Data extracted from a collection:
^^^^^^^^^^^^^^^^
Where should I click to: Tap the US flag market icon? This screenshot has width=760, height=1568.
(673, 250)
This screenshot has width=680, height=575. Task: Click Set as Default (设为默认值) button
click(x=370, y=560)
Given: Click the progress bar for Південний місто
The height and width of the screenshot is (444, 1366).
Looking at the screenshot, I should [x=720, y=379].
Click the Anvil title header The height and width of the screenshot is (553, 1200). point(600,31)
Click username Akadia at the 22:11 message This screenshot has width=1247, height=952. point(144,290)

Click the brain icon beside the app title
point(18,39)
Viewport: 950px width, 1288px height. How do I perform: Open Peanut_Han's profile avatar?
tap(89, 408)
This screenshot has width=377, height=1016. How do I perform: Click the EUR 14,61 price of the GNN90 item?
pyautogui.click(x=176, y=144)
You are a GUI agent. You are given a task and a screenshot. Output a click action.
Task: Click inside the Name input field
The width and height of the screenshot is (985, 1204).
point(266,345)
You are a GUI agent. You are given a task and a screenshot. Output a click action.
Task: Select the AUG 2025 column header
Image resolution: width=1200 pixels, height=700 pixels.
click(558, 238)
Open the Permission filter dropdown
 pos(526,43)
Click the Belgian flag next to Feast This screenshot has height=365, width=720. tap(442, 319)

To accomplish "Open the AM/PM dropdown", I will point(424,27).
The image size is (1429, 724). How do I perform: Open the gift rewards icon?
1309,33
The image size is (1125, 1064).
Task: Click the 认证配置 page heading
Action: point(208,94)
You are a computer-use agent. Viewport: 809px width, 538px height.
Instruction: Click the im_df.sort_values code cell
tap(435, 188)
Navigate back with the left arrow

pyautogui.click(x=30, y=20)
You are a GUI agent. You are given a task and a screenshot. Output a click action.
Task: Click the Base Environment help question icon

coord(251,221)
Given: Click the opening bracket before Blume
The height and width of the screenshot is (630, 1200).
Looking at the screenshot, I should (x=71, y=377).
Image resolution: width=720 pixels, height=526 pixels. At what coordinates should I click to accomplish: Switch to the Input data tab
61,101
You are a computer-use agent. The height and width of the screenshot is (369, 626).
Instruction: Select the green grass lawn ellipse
^^^^^^^^^^^^^^^^
:: WORK REQUIRED ::
Find every line in the records that has the word "computer". Copy those lines.

:: SOLUTION ::
You are a computer-use agent. Viewport: 809px width, 538px height.
You are a computer-use agent. The height and width of the screenshot is (369, 626).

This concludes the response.